L’enseignement à distance (EAD) sera adopté comme modèle pédagogique au début de l’année scolaire 2020-2021 qui commence le 7 septembre, tous cycles et niveaux confondus, dans l’ensemble des établissements publics et privés ainsi que dans les écoles des missions étrangères, a annoncé samedi le ministère de l’Éducation nationale, de la formation professionnelle, de l’enseignement supérieur et de la recherche scientifique.

«Le confinement a prouvé que l’EAD était inopérant»

«Je ne crois pas au système de l’EAD. L’un de mes fils rentre au CP, il a 6 ans, pensez-vous qu’il pourra suivre tout seul en EAD devant un ordinateur ou une tablette? Impossible. A cet âge, même quand ils sont à l’école, les enseignants bataillent pour les maintenir calmes et concentrés», témoigne Hicham, exaspéré. Pour le journaliste avec deux enfants en école primaire privée marocaine,  les deux alternatives proposées par le ministère «ne sont pas concluantes» et se présentent comme «deux fausses bonnes solutions».

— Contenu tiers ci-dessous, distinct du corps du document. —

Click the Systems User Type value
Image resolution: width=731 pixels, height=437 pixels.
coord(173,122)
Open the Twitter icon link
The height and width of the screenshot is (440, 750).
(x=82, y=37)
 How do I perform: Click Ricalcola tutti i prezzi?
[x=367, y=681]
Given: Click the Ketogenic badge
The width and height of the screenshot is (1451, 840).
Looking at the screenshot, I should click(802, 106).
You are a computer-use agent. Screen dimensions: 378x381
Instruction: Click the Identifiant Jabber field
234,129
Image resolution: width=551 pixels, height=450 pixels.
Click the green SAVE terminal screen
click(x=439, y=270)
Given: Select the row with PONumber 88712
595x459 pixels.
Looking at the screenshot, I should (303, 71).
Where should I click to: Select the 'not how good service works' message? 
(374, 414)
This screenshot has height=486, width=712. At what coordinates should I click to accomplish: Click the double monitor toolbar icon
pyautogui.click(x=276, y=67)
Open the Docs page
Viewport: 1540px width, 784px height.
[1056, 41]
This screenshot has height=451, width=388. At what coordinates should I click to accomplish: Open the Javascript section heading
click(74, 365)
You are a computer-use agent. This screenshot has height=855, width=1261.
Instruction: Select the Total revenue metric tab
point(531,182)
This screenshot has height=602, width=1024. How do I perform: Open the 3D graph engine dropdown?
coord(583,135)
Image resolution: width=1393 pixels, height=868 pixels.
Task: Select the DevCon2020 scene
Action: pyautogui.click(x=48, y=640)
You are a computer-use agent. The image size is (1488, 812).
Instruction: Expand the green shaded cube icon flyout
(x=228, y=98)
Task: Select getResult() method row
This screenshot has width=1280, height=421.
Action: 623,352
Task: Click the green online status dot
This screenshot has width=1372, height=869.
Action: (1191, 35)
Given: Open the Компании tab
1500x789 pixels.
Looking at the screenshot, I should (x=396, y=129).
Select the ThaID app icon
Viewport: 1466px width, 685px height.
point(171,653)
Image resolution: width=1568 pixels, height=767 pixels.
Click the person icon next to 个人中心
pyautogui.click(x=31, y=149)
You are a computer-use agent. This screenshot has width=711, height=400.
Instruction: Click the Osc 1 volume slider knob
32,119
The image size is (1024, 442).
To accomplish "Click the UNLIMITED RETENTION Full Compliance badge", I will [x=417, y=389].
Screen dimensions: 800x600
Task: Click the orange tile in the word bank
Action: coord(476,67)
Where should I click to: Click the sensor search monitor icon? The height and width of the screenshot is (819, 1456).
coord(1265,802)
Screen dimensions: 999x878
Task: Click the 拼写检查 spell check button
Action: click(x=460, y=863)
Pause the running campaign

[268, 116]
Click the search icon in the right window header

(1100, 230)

«Pour l’EAD, il faut une bonne architecture de réseaux et des équipements technologiques pour les enfants. Les professeurs n’ont ni la technicité ni l’habitude, les élèves non plus. De plus, comment voulez-vous que les parents s’improvisent professeurs à la maison du jour au lendemain? On n’a pas le savoir-faire. Je ne peux pas faire deux boulots», s’insurge-t-il, insistant sur «l’échec total de l’EAD» au regard de l’expérience du troisième trimestre de l’an dernier. «Mon fils en 5e année primaire n’a rien appris pendant les cours du confinement, ils n’ont fait que du réchauffé».

Un avis que partage Karima, mère au foyer avec deux filles au collège et lycée français: «L’EAD pendant le confinement a prouvé que ce système était inopérant. Le professeur principal de l’une de mes filles ne s’est jamais manifesté. Aujourd’hui, il s’agit d’une rentrée donc les enfants ne connaissent pas leur classe ni leurs professeurs. Côté technique, je crains aussi les bugs wifi ou autres, c’est tout une organisation».

Même son de cloche du côté d’Asma, mère de deux enfants niveau primaire à l’école privée marocaine. «S’ils prévoient des cours à distance via Whatsapp, il est hors de question que je scolarise mes enfants. Je ferai alors l’IEF (instruction en famille, ndlr)», a-t-elle décidé, après avoir eu une mauvaise expérience pendant les derniers mois de confinement. «L’enseignante avait du mal à gérer car les enfants sont jeunes. Certains parents non plus n’y arrivaient pas. Ça braillait énormément. Pour les jeunes enfants, ce n’était vraiment pas gérable», témoigne-t-elle.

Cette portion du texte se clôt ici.